[Opening SOURCE DATA section]
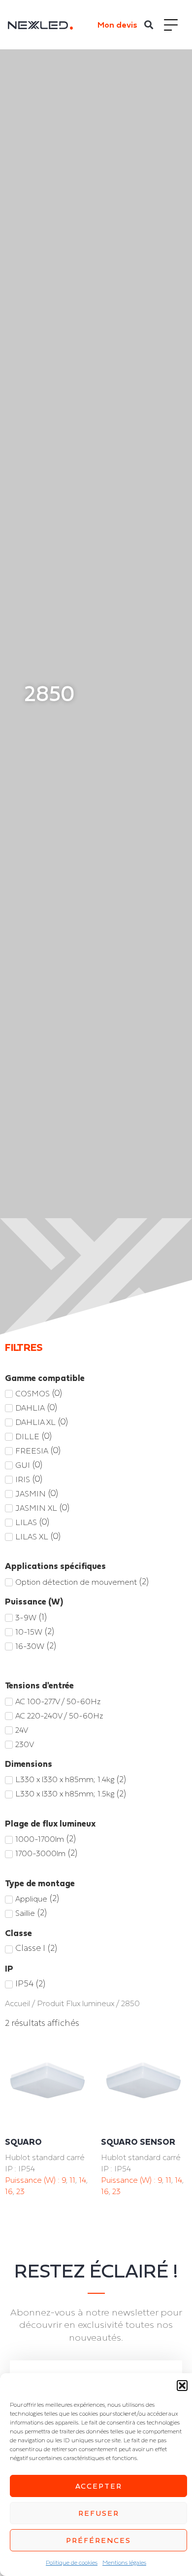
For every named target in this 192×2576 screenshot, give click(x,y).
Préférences (98, 2540)
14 (82, 2179)
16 (9, 2191)
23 (20, 2191)
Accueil (17, 2003)
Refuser (98, 2513)
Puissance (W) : (33, 2179)
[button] (182, 2385)
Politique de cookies (71, 2562)
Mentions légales (124, 2562)
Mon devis (117, 25)
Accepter (98, 2486)
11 (72, 2179)
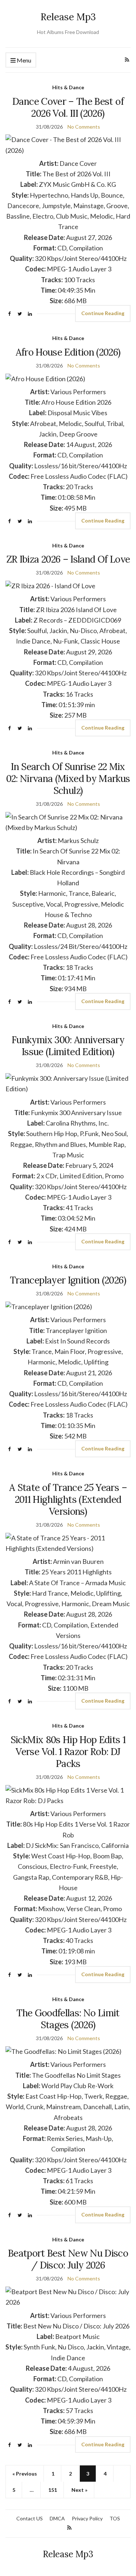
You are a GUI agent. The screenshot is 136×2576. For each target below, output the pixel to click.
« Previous (24, 2473)
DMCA (57, 2518)
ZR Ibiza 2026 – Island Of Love (68, 559)
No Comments (83, 127)
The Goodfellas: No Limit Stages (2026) (67, 2019)
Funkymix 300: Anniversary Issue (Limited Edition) (68, 1046)
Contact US (29, 2518)
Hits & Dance (68, 87)
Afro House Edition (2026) (68, 352)
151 (52, 2490)
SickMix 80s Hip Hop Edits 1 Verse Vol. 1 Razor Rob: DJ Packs (68, 1751)
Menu (23, 60)
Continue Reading (102, 313)
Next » (79, 2490)
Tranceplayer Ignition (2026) (68, 1280)
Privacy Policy (87, 2518)
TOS (115, 2518)
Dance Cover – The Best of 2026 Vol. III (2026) (68, 107)
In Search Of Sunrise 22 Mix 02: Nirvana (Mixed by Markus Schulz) (68, 778)
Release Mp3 (68, 17)
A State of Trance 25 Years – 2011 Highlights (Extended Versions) (68, 1499)
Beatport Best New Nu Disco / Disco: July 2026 (68, 2259)
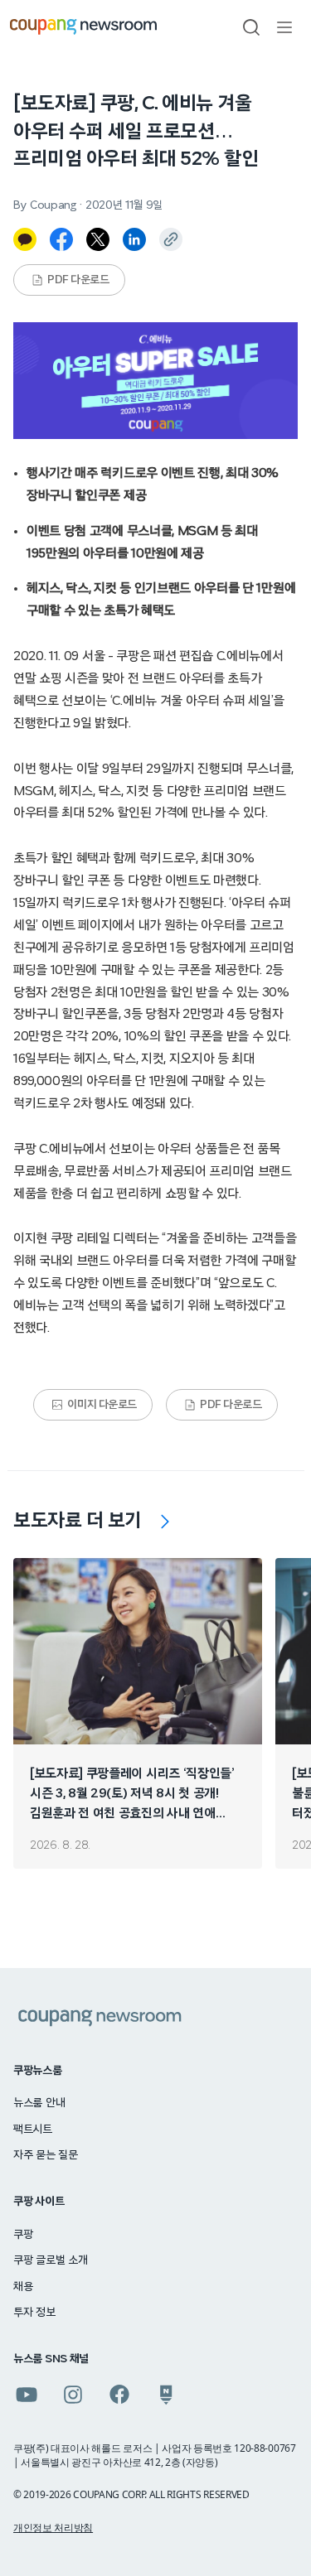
[Closing SOURCE DATA section]
EXERCISE OBJECTIVE — Please reproduce nothing but the lines from the one containing "Préférences (98, 2540)" through the closing line of the listing, retyped word for word, pictures excluded.

RESULT OF THE TASK —
Préférences (98, 2540)
14 (82, 2179)
16 (9, 2191)
23 (20, 2191)
Accueil (17, 2003)
Refuser (98, 2513)
Puissance (W) : (33, 2179)
[button] (182, 2385)
Politique de cookies (71, 2562)
Mentions légales (124, 2562)
Mon devis (117, 25)
Accepter (98, 2486)
11 (72, 2179)
You are a GUI agent. The screenshot is 136×2576. For each target below, output the pixel to click.
« Previous (24, 2473)
DMCA (57, 2518)
ZR Ibiza 2026 – Island Of Love (68, 559)
No Comments (83, 127)
The Goodfellas: No Limit Stages (2026) (67, 2019)
Funkymix 300: Anniversary Issue (Limited Edition) (68, 1046)
Contact US (29, 2518)
Hits & Dance (68, 87)
Afro House Edition (2026) (68, 352)
151 (52, 2490)
SickMix 80s Hip Hop Edits 1 Verse Vol. 1 Razor Rob: DJ Packs (68, 1751)
Menu (23, 60)
Continue Reading (102, 313)
Next » (79, 2490)
Tranceplayer Ignition (2026) (68, 1280)
Privacy Policy (87, 2518)
TOS (115, 2518)
Dance Cover – The Best of 2026 Vol. III (2026) (68, 107)
In Search Of Sunrise 22 Mix 02: Nirvana (Mixed by Markus Schulz) (68, 778)
Release Mp3 (68, 17)
A State of Trance 25 Years – 2011 Highlights (Extended Versions) (68, 1499)
Beatport Best New Nu Disco / Disco: July 2026 (68, 2259)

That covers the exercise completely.